▶ **Exercise details**: Copy out the records word for word, from the first line down to and including the line containing "Looking at the screenshot, I should click(752, 86).".

━━━ Records shown

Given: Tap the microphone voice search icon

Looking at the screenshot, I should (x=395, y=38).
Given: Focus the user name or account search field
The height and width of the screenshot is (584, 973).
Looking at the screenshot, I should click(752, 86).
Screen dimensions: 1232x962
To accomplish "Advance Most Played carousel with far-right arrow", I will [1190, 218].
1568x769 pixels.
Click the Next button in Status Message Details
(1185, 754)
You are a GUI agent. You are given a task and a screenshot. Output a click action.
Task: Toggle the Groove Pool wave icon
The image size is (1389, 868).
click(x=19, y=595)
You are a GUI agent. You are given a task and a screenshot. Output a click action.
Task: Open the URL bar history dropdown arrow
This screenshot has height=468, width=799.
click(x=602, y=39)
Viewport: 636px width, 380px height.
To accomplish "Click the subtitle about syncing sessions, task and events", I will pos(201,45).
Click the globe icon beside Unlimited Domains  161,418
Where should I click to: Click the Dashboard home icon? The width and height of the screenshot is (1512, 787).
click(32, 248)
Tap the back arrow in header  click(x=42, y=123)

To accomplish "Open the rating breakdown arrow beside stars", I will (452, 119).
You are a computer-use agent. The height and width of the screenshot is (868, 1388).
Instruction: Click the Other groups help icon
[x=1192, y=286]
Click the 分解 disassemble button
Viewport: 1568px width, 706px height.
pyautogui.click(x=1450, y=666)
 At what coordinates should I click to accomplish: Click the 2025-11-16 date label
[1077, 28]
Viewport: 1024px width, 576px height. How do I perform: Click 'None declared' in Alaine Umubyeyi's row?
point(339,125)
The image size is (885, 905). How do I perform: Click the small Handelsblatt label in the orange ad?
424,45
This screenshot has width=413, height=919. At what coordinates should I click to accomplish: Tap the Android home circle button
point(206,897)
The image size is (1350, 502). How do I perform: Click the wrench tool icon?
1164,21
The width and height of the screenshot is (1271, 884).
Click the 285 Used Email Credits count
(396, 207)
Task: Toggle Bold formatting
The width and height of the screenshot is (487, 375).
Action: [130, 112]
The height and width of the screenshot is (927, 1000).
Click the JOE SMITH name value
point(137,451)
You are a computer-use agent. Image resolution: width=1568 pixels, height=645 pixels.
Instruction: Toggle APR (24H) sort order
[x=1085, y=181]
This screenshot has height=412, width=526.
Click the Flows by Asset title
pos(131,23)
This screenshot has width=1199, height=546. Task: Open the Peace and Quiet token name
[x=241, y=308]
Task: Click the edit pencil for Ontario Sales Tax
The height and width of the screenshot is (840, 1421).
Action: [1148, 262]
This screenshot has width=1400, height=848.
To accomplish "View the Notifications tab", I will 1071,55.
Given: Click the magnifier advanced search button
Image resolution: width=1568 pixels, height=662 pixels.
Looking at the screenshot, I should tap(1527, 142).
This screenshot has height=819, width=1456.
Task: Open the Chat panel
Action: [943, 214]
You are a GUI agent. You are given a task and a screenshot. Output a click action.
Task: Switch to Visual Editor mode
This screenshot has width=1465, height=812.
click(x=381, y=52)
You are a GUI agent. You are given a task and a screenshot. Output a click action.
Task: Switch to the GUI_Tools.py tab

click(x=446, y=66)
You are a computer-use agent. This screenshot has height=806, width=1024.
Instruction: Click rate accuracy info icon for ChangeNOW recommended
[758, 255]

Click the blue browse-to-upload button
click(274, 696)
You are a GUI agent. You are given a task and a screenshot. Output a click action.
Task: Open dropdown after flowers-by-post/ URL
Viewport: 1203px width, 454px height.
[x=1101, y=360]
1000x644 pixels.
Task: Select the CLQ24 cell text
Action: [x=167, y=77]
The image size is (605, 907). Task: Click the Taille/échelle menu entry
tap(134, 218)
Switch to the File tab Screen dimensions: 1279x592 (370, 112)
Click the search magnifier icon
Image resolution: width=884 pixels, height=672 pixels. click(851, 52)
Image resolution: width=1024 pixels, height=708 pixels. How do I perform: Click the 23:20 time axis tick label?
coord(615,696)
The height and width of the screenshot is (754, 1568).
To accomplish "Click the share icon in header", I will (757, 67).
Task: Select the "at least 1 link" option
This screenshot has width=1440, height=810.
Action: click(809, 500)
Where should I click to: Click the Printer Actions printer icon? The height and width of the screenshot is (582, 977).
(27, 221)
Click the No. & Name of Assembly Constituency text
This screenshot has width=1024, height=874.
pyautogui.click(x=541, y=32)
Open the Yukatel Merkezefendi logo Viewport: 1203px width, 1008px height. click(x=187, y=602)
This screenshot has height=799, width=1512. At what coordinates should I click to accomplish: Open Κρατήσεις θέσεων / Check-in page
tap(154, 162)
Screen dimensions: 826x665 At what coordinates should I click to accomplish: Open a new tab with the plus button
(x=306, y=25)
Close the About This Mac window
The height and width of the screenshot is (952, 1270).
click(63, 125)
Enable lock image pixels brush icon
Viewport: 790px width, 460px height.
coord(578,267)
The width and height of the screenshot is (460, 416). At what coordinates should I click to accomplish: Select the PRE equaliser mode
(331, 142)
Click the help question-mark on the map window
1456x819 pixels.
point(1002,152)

━━━━━━

▶ **Written solution**:
Given: Tap the microphone voice search icon

Looking at the screenshot, I should (x=395, y=38).
Given: Focus the user name or account search field
The height and width of the screenshot is (584, 973).
Looking at the screenshot, I should click(752, 86).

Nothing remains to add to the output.